After securing 47.7 percent of the vote at the September 2013 election, support for the CSU has slumped to a mere 32.9 percent according to a survey published Thursday by the Berlin-based pollsters Civey.

Meanwhile, the populist AfD is set to enter the parliament in Munich for the first time.

"There are signs that we will indeed see a major turnaround," said Munich-based political analyst Ursula Muench.

Civey sees the AfD garnering 12.8 percent of the vote with its party election posters calling for "Money for pensioners instead of illegal migrants" and "Islam-free schools."

"We are in a serious situation, not only for ourselves but for democracy in our state," declared CSU state leader and Bavarian Premier Markus Soeder at a party conference in a bid to fire up support.

With its dramatic mountain landscapes, fairytale castles, lederhosen and oompah bands, Bavaria helps to forge the global image of Germany. The buildup to the election has coincided with the Oktoberfest in Munich, which celebrates the state's beer-drinking tradition.

Home to corporate giants such as BMW, Siemens and Allianz, Bavaria is also one of Europe's major economies with its 12.9 million residents enjoying Germany's lowest unemployment rate (2.8 percent) and some of its highest wages.

The CSU has missed out on securing an absolute majority in the Bavarian parliament only once - in 2008 - over the last six decades.

Of the 18 parties contesting Sunday's election, 7 could end up in parliament.

As a result, the CSU could be forced into an uneasy coalition with the environmentalist Greens, which has emerged as the second major political force in Bavaria.

The other possible option is a three-way coalition with the Freie Waehler (Free Voters), which prides itself on offering a broad party platform, and the pro-business Free Democrats.

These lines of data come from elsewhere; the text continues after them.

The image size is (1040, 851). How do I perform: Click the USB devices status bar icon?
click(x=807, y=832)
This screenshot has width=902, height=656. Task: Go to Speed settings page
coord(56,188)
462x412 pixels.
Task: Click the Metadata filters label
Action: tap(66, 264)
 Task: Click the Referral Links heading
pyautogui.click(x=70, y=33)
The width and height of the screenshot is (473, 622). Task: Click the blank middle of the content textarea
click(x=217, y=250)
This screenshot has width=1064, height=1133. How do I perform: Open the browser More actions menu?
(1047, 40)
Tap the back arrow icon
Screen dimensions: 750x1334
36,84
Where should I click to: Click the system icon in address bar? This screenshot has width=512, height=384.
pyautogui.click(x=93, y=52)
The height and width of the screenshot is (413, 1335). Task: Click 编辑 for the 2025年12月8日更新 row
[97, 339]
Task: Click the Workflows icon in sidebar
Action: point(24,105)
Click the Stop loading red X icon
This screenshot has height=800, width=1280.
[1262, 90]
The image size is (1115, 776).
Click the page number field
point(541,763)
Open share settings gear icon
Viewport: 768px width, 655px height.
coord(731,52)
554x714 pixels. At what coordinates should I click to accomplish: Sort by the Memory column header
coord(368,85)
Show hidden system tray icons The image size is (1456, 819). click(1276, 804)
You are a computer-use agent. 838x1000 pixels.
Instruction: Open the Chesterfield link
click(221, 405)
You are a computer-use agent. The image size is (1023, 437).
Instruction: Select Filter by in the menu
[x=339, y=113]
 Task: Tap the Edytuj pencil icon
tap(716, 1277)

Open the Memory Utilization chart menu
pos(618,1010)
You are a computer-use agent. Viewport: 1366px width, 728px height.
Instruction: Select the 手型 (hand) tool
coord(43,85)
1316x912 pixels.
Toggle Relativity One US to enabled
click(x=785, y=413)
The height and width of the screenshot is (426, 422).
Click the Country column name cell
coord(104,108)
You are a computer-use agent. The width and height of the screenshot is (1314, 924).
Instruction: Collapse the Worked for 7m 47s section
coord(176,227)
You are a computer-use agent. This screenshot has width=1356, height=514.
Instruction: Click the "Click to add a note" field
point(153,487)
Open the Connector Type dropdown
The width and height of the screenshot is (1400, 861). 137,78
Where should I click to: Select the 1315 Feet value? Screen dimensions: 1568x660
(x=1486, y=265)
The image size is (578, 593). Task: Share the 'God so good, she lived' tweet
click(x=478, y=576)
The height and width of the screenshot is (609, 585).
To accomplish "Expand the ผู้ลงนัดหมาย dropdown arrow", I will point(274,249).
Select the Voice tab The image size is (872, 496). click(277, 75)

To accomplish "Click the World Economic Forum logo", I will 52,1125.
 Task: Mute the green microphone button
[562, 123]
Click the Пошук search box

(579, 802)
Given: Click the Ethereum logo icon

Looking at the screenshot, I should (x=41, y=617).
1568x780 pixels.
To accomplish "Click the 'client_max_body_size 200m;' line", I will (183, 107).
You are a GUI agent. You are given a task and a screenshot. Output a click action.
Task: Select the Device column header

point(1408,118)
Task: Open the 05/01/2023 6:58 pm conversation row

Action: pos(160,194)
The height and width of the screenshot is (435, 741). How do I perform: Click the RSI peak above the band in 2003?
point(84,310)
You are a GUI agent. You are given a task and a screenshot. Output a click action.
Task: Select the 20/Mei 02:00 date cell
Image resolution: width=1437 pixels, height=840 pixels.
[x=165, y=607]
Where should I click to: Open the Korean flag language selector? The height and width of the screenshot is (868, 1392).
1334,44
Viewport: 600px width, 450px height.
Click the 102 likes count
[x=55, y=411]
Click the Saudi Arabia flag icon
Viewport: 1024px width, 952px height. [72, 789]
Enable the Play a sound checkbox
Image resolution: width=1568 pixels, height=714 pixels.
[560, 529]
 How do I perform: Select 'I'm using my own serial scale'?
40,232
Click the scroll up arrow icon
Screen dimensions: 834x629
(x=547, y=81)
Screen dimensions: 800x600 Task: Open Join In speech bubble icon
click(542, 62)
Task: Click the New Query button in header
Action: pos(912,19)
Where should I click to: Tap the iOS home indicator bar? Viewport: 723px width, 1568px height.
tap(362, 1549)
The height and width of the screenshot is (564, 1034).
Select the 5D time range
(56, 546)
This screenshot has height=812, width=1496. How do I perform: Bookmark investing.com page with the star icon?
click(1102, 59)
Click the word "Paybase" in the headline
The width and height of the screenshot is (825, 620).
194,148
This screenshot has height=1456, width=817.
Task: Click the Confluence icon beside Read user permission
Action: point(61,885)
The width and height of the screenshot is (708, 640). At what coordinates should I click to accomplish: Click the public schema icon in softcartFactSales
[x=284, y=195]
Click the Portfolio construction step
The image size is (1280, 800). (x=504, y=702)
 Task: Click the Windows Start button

Success for the AfD, founded only in 2013, will mean it is represented in all of Germany's state parliaments barring one: the western region of Hesse, which goes to the polls in two weeks and is also expected to see AfD enter the legislature.

At a federal level, the AfD shot into the Bundestag in elections last year, becoming not only the first major far-right party to enter the national parliament but also the largest opposition party.

While a weakened ally is not necessarily good for Merkel in general, a bad result for the CSU could help her return some stability to her government after a year of political turbulence.

A humiliating result for the CSU could cast doubt on the future of her interior minister and national CSU leader Horst Seehofer, who has been one of the chancellor's major critics, notably on her liberal refugee stance.

The CSU leadership has already distanced itself from Seehofer, who at one point earlier this year appeared to risk the breakup of his party's alliance with the CDU over a migration dispute. The partnership has been a pillar of Germany's post-Second World War political life.

Since becoming premier in March this year, the 51-year-old Soeder has set about trying to counter the AfD's rise in the largely Catholic state by identifying strongly with the region's traditions and taking a tough stance on migration, which has topped the list of voter concerns.

Regularly decked out in traditional Bavarian jackets, Soeder has also incurred the wrath of secular Bavarians as well as the church after he called for crosses and crucifixes to be hung in the state's official buildings. The church criticized the state for misusing religious symbols.

Watching his poll numbers fall, Soeder may well conclude that his campaign has backfired. Indeed, many liberal Bavarian voters have abandoned the CSU and swung behind the more progressive policy stance of the Greens, who could end up being the real winners of Sunday's poll.